10. The system of claim 1 wherein users of the system are each equipped with a first mobile object including at least one of the light-reflective tracking markers and a second mobile object including at least one of the one or more cameras.

11. A method of tracking object location and orientation in virtual reality environments, the method comprising the steps of:

providing a plurality of fixed position ultra-wideband transceivers transmitting within a physical space and receiving reflections of those transmissions;

providing one or more mobile objects located within the physical space, at least one of the mobile objects including one or more light-reflective tracking markers that reflect the ultra-wideband transmissions of the transceivers;

providing one or more cameras mounted to at least one of the mobile objects, each camera including a wireless communication module;

providing a processor in communication with the transceivers and the wireless communication modules of the cameras; and

providing a memory in communication with the processor, the memory storing program instructions that, when executed by the processor, cause the processor to: calculate the position of each mobile object using the reflections received by the transceivers in combination with the information received from the wireless communication modules of the one or more cameras.

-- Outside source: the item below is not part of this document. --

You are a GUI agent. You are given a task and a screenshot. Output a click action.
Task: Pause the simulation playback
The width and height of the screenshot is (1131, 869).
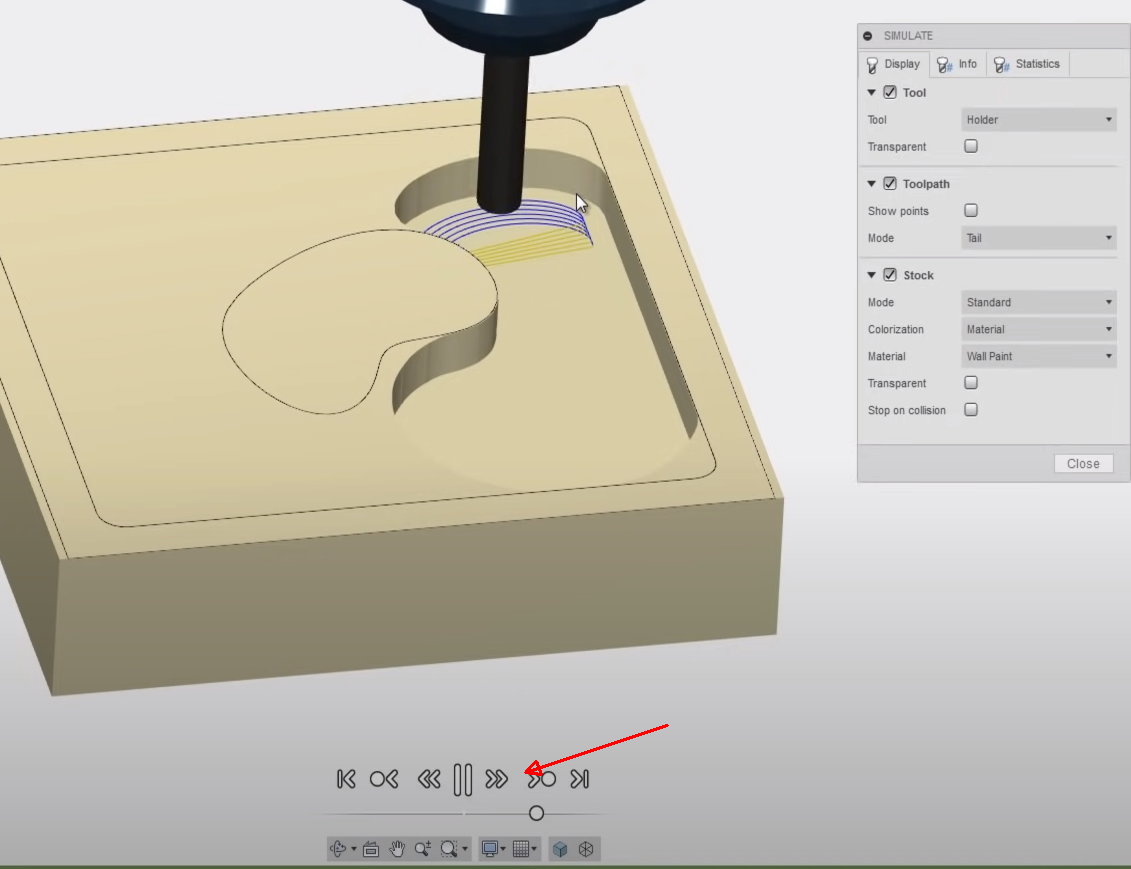tap(462, 779)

12. The method of claim 11 wherein one or more of the mobile objects are head-mounted displays.

13. The method of claim 11 wherein one or more of the mobile objects are objects worn by one or more users.

14. The method of claim 11 wherein one or more of the mobile objects are objects carried by one or more users.

15. The method of claim 11 wherein the instructions executed by the processor further cause the processor to calculate the position of at least one mobile object using information captured by the one or more cameras and communicated to the processor by the wireless communication modules of the one or more cameras.

16. The method of claim 11 wherein the instructions executed by the processor further cause the processor to identify the orientation of at least one mobile object using information captured by the one or more cameras and communicated to the processor by the wireless communication modules of the one or more cameras.

17. The method of claim 11 wherein the plurality of fixed position ultra-wideband transceivers is fixed along an outer perimeter of the physical space.

18. The method of claim 11 wherein users of the system are each equipped with a corresponding one of the mobile objects, the corresponding one of the mobile objects including a head-mounted display, at least one of the light-reflective tracking markers, and at least one of the one or more cameras.

19. The method of claim 11 wherein users of the system are each equipped with a corresponding one of the mobile objects, the corresponding one of the mobile objects including at least one of the light-reflective tracking markers and at least one inertial measurement unit.

20. The method of claim 11 wherein users of the system are each equipped with a first mobile object including at least one of the light-reflective tracking markers and a second mobile object including at least one of the one or more cameras.